Currently, it is estimated that the average individual debt across Australia is about $50,000. It is just logical that more consumers are now struggling financially. According to experts, credit card debts are among the most common types of debt there are. That is why when the concept of credit card consolidation was first introduced, many consumers eagerly took advantage of the strategy.
Through credit card consolidation, you could unify your outstanding credit card debt into one. This is advantageous as you could focus on only one credit card debt instead of dealing with many at the same time. You could possibly save on costs as your interest rate payments could be lowered significantly. You could also avoid shouldering other charges and possible penalties, especially if you make late payments.
Credit card consolidation could be made more possible through balance transferring. You could take a new credit card, particularly one with special introductory rates on balance transfer. Then, you should repay all your outstanding payables on your other credit card accounts through that new card.

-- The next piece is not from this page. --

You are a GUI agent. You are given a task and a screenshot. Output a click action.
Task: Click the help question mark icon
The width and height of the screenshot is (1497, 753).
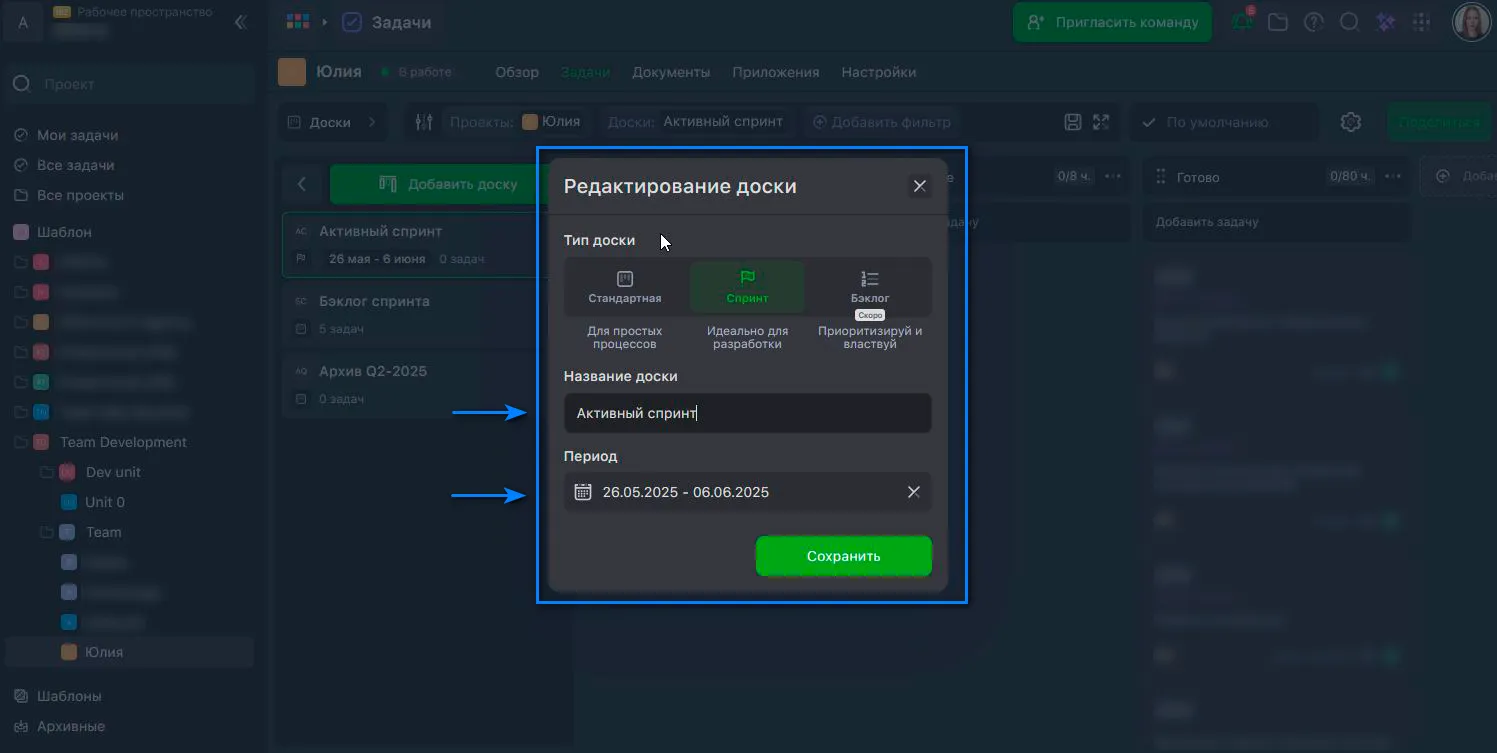(x=1314, y=22)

That way, you are transferring your credit card debts into one, which has lower rates.
When you do balance transferring for credit card consolidation, just be sure to repay the debt before the introductory period ends. Otherwise, you may possibly rack up a bigger amount of credit card debt. New credit cards with very low balance transfer introductory rates tend to assume higher interest rates after the introductory period specified ends. However, there are still many credit cards that offer lower balance transfer rates for life. All you have to do is to find them.
Paying your bill
Credit card consolidation should be carefully managed. For balance transfers, you should intend to repay credit card debts incurred in as short as six months to 12 months. Do so especially if the card you have used for credit card consolidation only offers low balance transfer rates on introductory basis.
You could also do several other strategies when handling credit card consolidation payments. Try as much as possible to overpay your bill every month. Do not settle just the minimum payment required from you. This way, you could significantly slash your debt each month so that principal amount for interest rate computation would be lowered. If you keep on doing so, you could possibly and effectively minimize the overall length or duration of your debt.
Want the best for credit card consolidation?
Carefully look at credit card consolidation before getting into one. You should study available options very well before you repay your credit card debts through balance transferring. Know the risks you may take and the possible setbacks of credit card consolidation. What if you make delayed payments? What if you do not repay the full debt amount before the target duration? Would credit card consolidation help you save more costs or would it just worsen your financial crisis?
Once you fully understand the pros and cons of credit card consolidation, only then would you be ready to get into it. In the end, stick to your resolve to slash the number of your credit cards so you would not be tempted to spend using those plastic cards again. Through this, you could avoid getting into another credit card problem in the future.
Andrew is has been working in the finance industry for several years specializing in debt consolidation loan solutions.